1949, o ano em que as senhoras deixaram as meias em casa
A única referência de que no dia anterior Lisboa enfrentara um calor infernal vinha a meio de uma notícia sobre o desfile anunciador da Feira Popular e da Batalha das Flores. “O calor, efectivamente, era de afligir”, escreveu o repórter, acrescentando que “alguns espectadores tiveram de ser socorridos”.
O assunto adormeceu, mas acordou no princípio de Julho. O país todo mergulhou numa onda de calor que ajudaria a fazer do Verão de 1949 o terceiro mais quente desde que há séries meteorológicas nacionais em Portugal.
Os termómetros em Lisboa estiveram durante cinco dias acima dos 35oC e o assunto esteve na capa dos jornais em edições sucessivas. As notícias referem os lisboetas “em mangas de camisa, por soleiras de portas e bancos de jardim, sem o cachecol da gravata e suspirando por modelos paradisíacos de vestuário”. Falam também “na coragem com que muitas senhoras venceram a inexorável convenção do ‘parece mal’, deixando em casa as meias de seda ou de vidro”.
No dia 2 de Julho, um sábado, a região do Porto amanheceu quentíssima: às 9h a temperatura já ia em 31,9oC. Ao meio-dia, em Campo Maior estavam 41,1oC. Lisboa chegou aos 38,7oC. Na segunda-feira, dia 4, um “vento ardente”, trazendo a sensação de uma chuva de línguas de fogo, provocou o pânico na Fuzeta, Algarve. “O mulherio clamava que era o fim do mundo”, informava a reportagem do Diário de Notícias. Pelo menos até quinta-feira, dia 7, o calor continuava, com 41,5oC registados em Penela.

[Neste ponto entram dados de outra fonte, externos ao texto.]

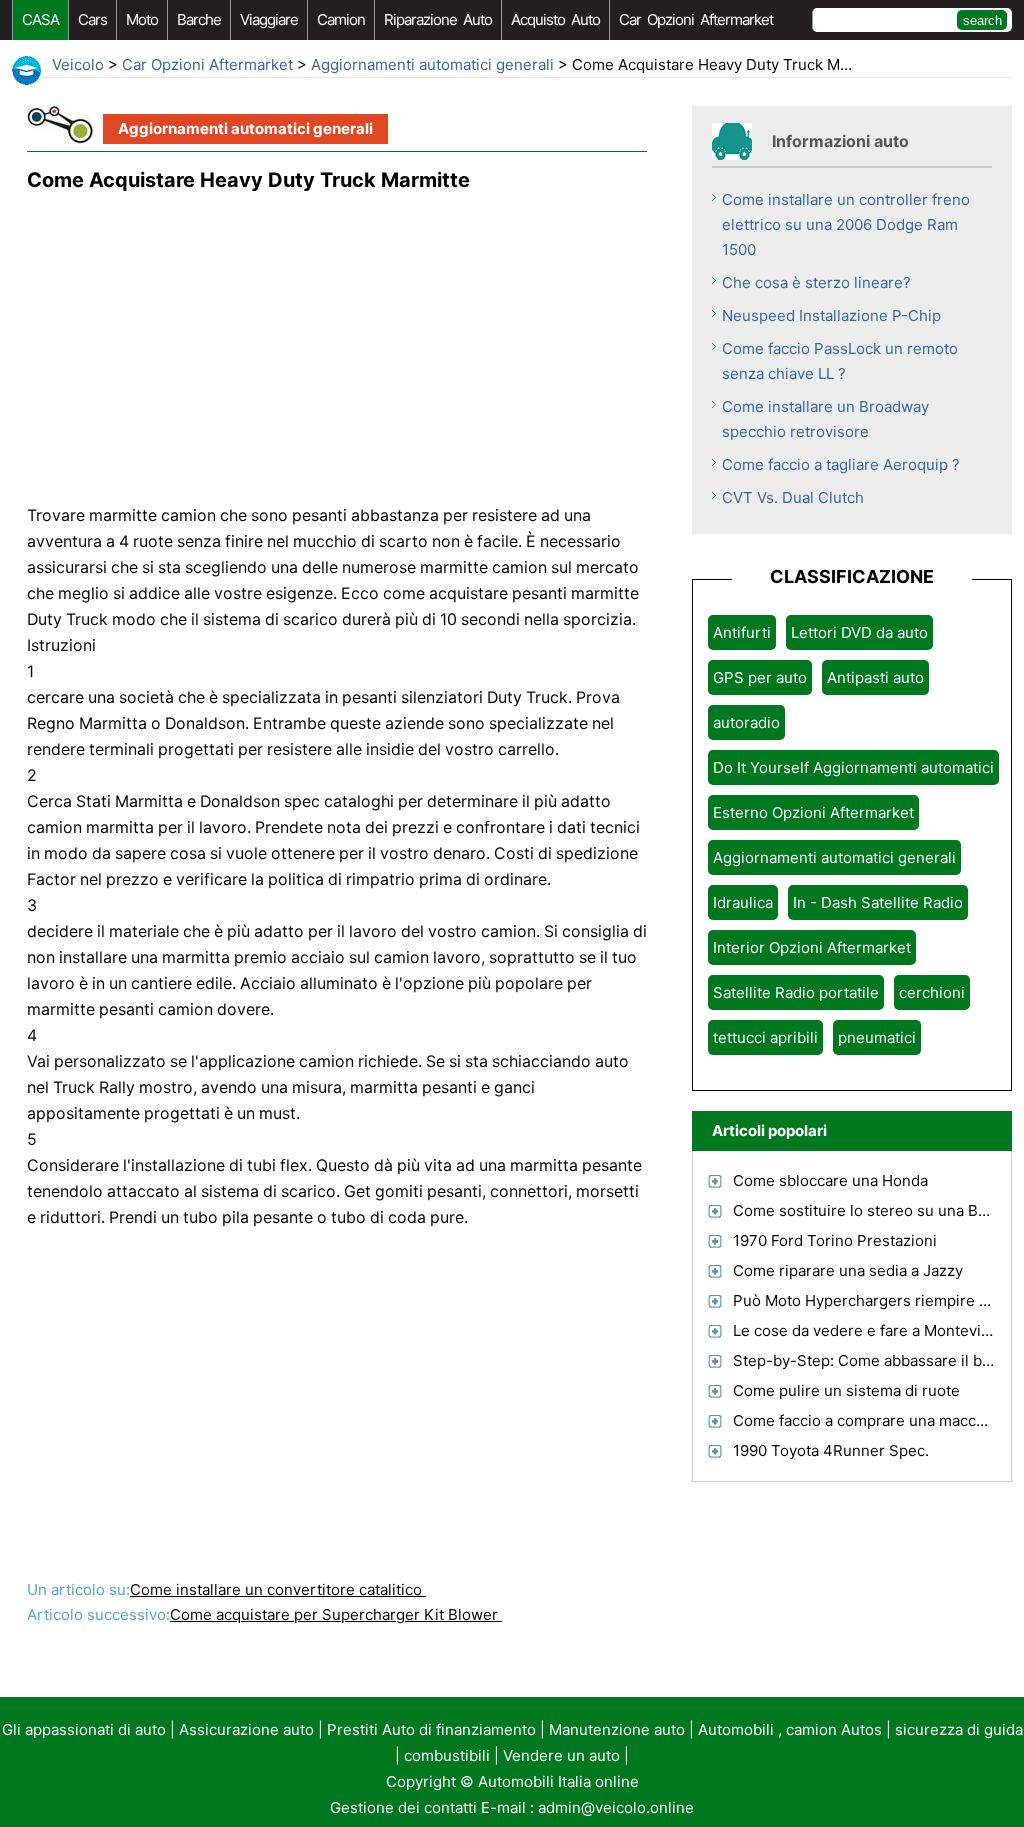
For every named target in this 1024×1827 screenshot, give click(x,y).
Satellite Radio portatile (796, 992)
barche (199, 19)
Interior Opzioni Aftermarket (812, 947)
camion (341, 19)
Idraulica (743, 902)
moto (142, 19)
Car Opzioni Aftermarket (696, 19)
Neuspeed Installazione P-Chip (831, 315)
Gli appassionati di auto (84, 1729)
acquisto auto (555, 19)
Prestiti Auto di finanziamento (431, 1729)
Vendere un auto (561, 1755)
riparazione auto (438, 19)
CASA (40, 19)
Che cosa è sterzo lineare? (816, 282)
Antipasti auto (875, 677)
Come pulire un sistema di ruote (846, 1390)
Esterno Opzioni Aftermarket (813, 812)
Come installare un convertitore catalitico (278, 1589)
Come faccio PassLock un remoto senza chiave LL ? (840, 361)
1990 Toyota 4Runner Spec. (831, 1450)
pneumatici (877, 1037)
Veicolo (78, 64)
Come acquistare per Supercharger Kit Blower (336, 1614)
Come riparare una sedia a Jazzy (848, 1270)
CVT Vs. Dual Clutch (793, 497)
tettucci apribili (765, 1037)
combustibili (447, 1755)
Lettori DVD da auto (859, 632)
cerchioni (932, 992)
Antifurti (742, 632)
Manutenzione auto (617, 1729)
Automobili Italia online (558, 1781)
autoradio (746, 722)
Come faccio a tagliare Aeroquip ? (841, 464)
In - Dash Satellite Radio (878, 902)
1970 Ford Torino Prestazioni (835, 1240)
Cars (92, 19)
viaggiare (269, 19)
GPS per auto (760, 677)
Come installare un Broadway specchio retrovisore (825, 419)
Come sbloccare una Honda (830, 1180)
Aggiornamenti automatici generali (432, 64)
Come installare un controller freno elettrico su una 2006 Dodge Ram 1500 (846, 224)
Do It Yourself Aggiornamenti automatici (853, 767)
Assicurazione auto (246, 1729)
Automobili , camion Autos (790, 1729)
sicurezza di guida (959, 1729)
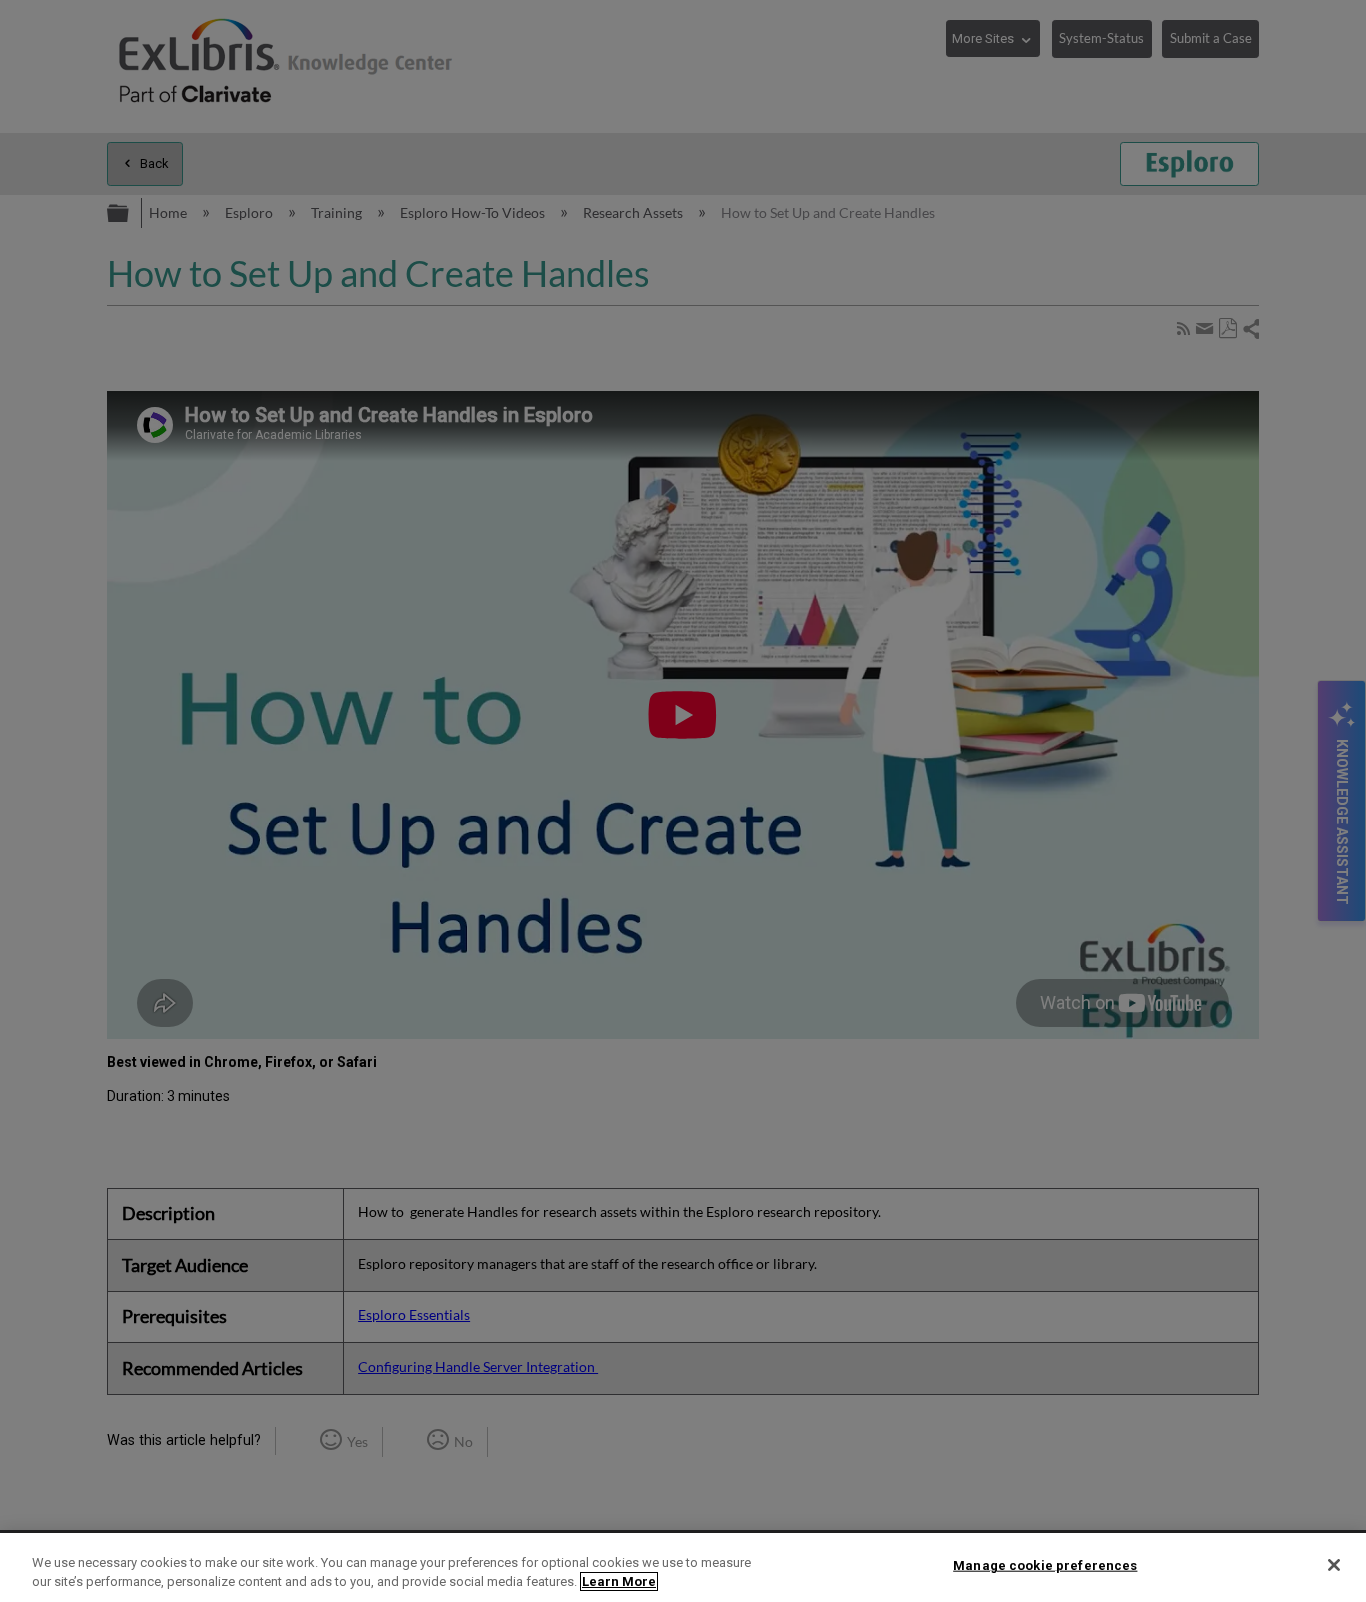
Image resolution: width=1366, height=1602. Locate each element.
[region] (683, 1567)
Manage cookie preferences (1045, 1565)
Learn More (619, 1581)
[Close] (1334, 1565)
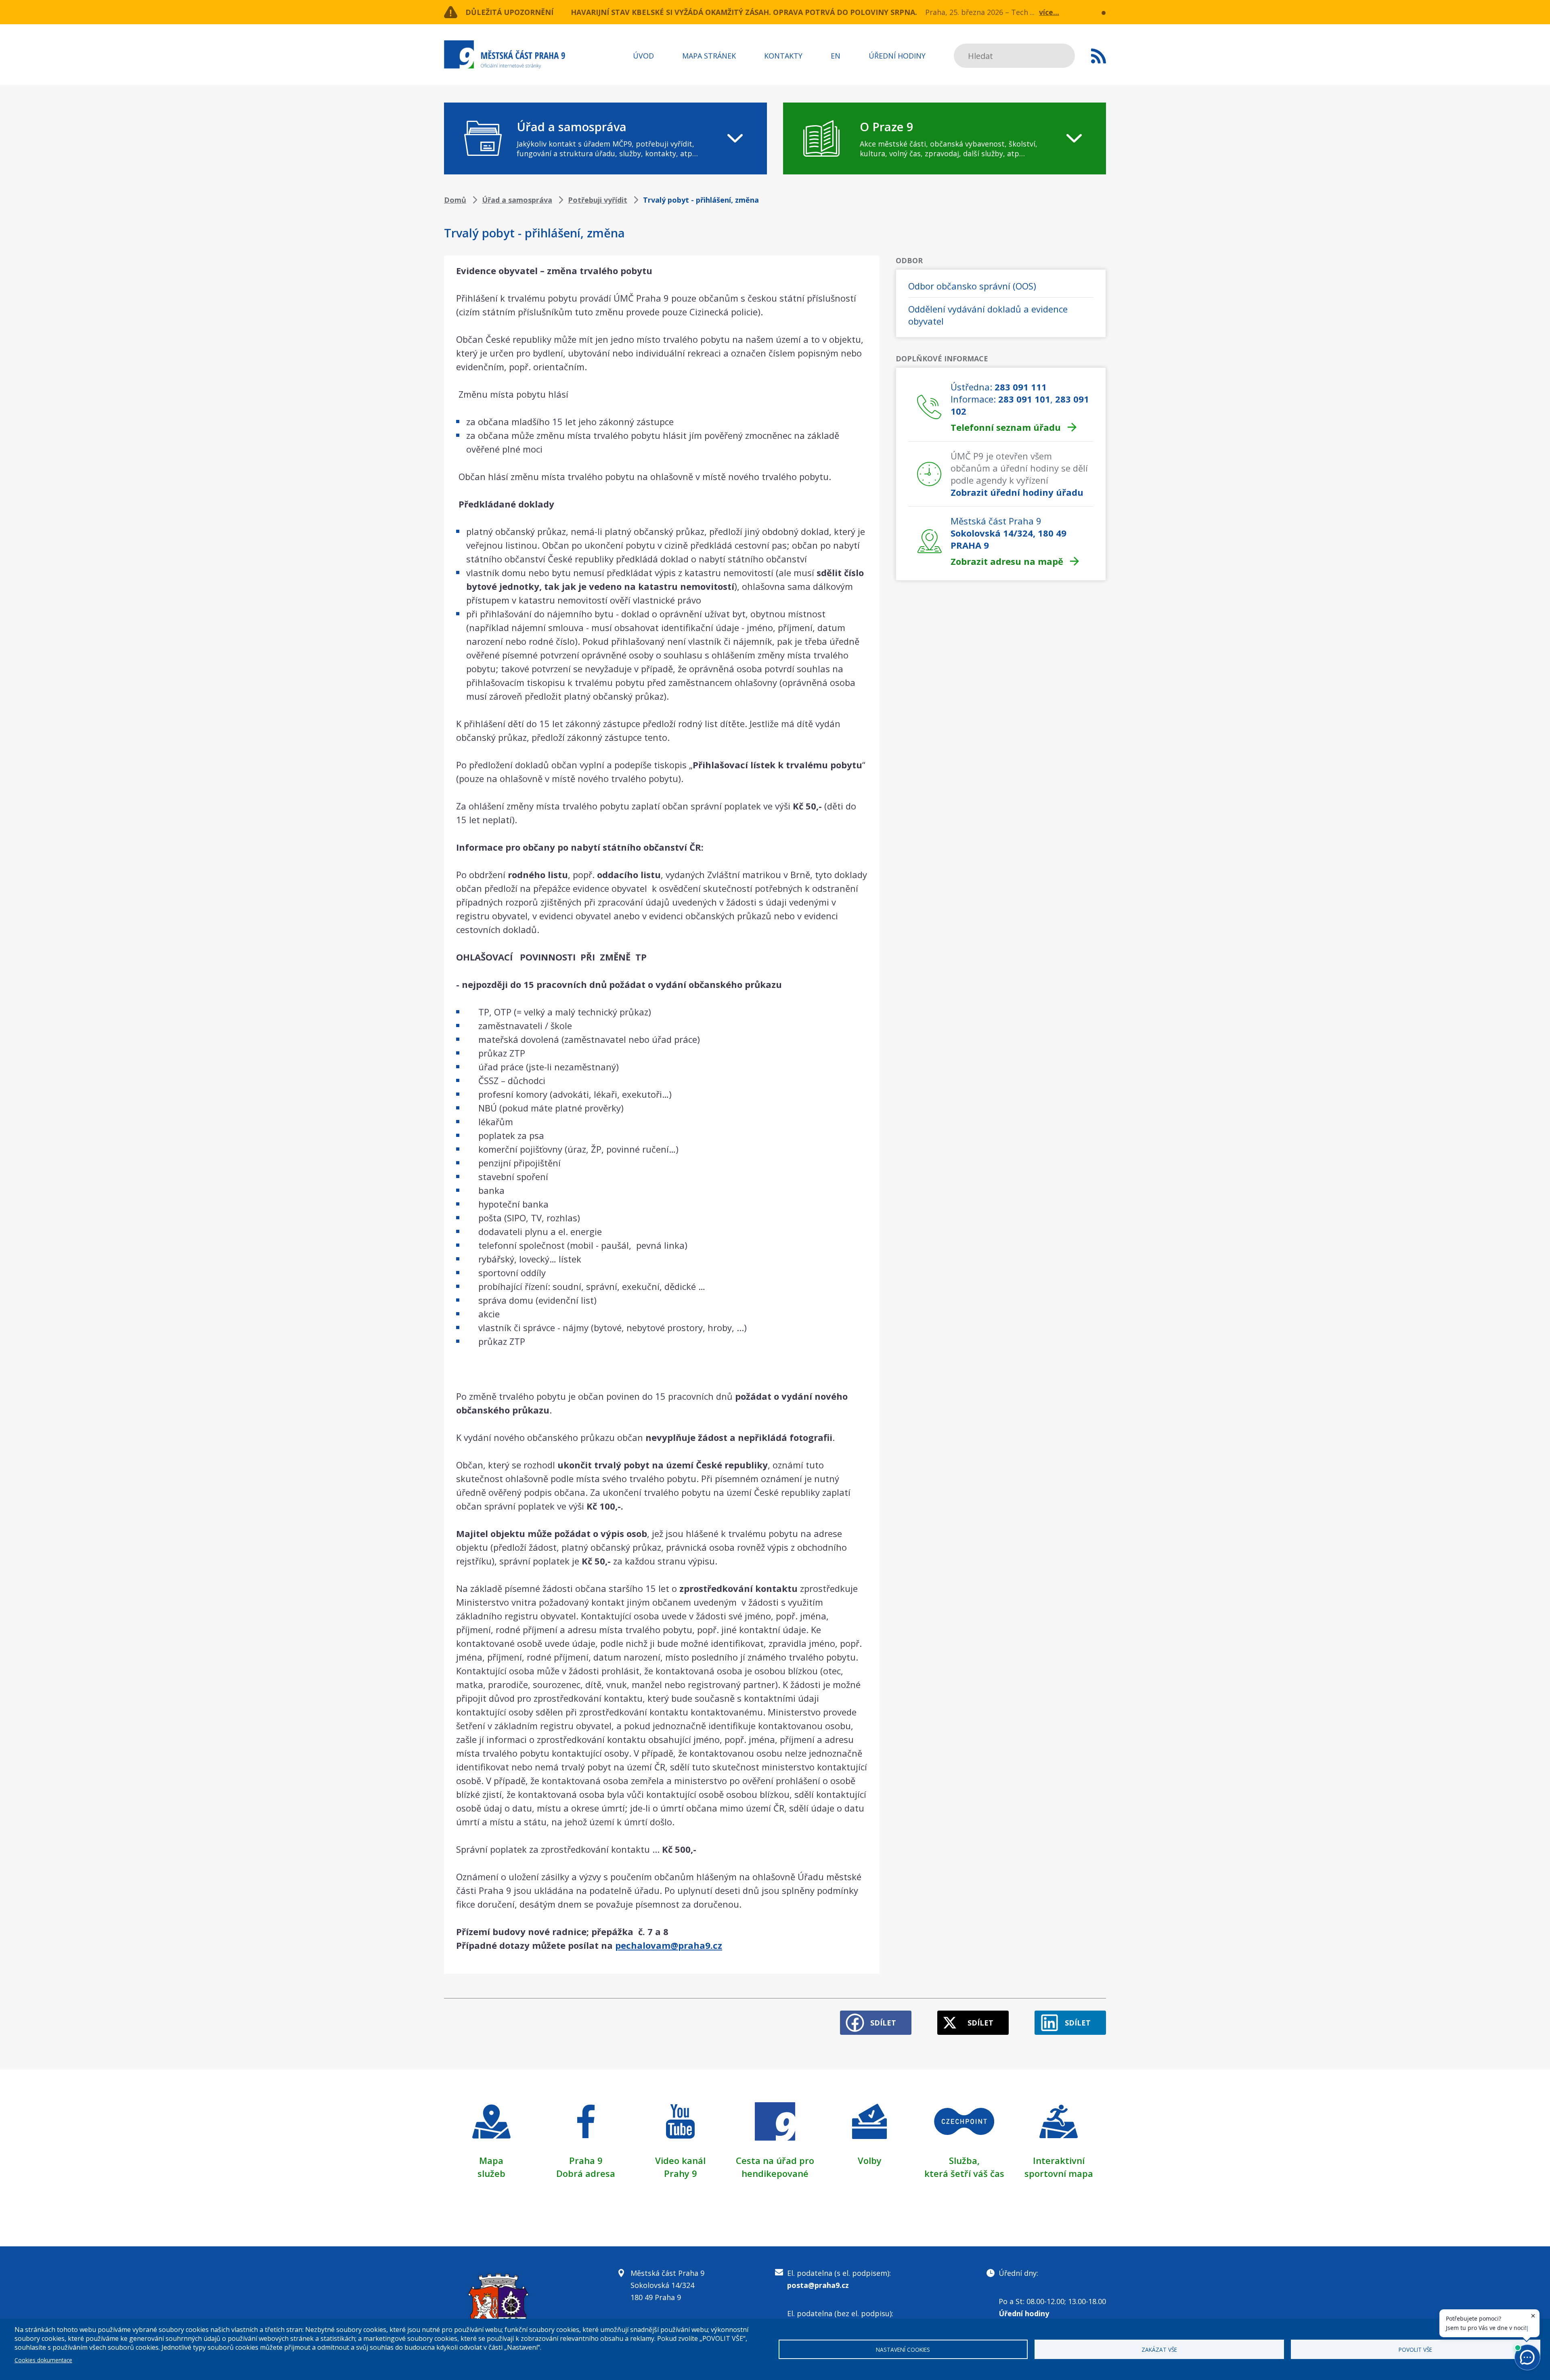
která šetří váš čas (964, 2173)
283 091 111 (1021, 387)
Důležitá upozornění (509, 12)
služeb (491, 2173)
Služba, (964, 2160)
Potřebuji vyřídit (597, 200)
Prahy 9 (680, 2173)
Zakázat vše (1159, 2349)
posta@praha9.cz (818, 2285)
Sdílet (883, 2023)
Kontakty (783, 56)
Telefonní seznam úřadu (1006, 427)
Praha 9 (586, 2160)
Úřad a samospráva (517, 200)
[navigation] (605, 138)
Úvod (643, 56)
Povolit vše (1415, 2349)
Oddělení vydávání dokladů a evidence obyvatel (988, 315)
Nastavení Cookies (903, 2349)
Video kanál (680, 2160)
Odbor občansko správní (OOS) (972, 286)
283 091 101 (1024, 399)
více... (1049, 12)
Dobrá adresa (585, 2173)
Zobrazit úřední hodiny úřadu (1017, 492)
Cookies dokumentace (43, 2360)
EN (835, 56)
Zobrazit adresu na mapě (1007, 561)
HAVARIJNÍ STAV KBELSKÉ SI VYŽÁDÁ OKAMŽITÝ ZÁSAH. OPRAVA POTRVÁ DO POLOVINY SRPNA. (744, 12)
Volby (870, 2160)
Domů (455, 200)
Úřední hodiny (897, 56)
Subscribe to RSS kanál (1098, 56)
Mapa (491, 2160)
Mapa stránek (709, 56)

Não foi só Portugal a sofrer com a canícula. A onda de calor estendia-se por toda a Península Ibérica e em grande parte da Europa. Em Londres, a rega de jardins e campos de jogos chegou a ser proibida.
Ironicamente, o sol incandescente veio acompanhado do seu reverso: fortes trovoadas, que causaram estragos e mataram várias pessoas, apanhadas por raios ou “faíscas”.
Alguns agricultores rejubilaram, pois a chuva prometia acabar com uma prolongada seca, que já vinha do ano anterior. Foi um dos três períodos de grandes estiagens na década de 1940. A pior ocorrera entre 1943 e 1946, a seca mais longa e a segunda mais intensa nos 65 anos entre 1941 e 2006.
A despeito do calor e da falta de chuva, não há muitas notícias sobre incêndios florestais nessa altura. A explicação pode estar, em parte, na floresta em si. O país não estava tão arborizado como hoje e os matos estavam menos disponíveis para arder. “Havia um grande aproveitamento da biomassa”, explica Paulo Fernandes, do Departamento de Ciências Florestais e Arquitectura Paisagista da Universidade de Trás-os-Montes e Alto Douro. Os matos eram reduzidos pelo pastoreio ou ceifados para uso como fertilizante na agricultura, para a cama do gado ou para combustível doméstico.
Outro factor são as condições que facilitam os fogos – a temperatura, a humidade e o vento. Os três são a base de um índice de risco de incêndio largamente utilizado a nível mundial. Paulo Fernandes coordenou um estudo, que aguarda publicação, no qual foram calculados os índices de incêndio entre 1943 e 2011. O ano de 1949 não aparece como particularmente extraordinário. Nos baldios e matas nacionais – únicas áreas para as quais há dados sobre fogos antes de 1980 – arderam 2062 hectares. Em 1962, o ano com piores condições a seguir a 2005, arderam 11 mil hectares nas mesmas áreas sob regime florestal.
Com ou sem fogos, 1949 teve um Verão escaldante. O calor regressou em força na última semana de Julho. O recorde de temperatura desse ano foi registado no dia 27 desse mês, na estação de Alvega, no Ribatejo: 45,5oC.
O calor manteve-se praticamente constante ao longo de todo o mês de Agosto, em que a média das temperaturas máximas em todo o país foi de 31,6oC. Lisboa registou 21 dias com as máximas acima dos 30oC. Foi o segundo Agosto mais quente desde 1931, perdendo apenas para o fatídico ano de 2003.
Foi preciso que passassem quase seis décadas para que houvesse um Verão em que a temperatura média ao longo de Junho, Julho e Agosto fosse tão elevada como em 1949. Os anos de 2004 e 2005 ocuparam as primeiras posições.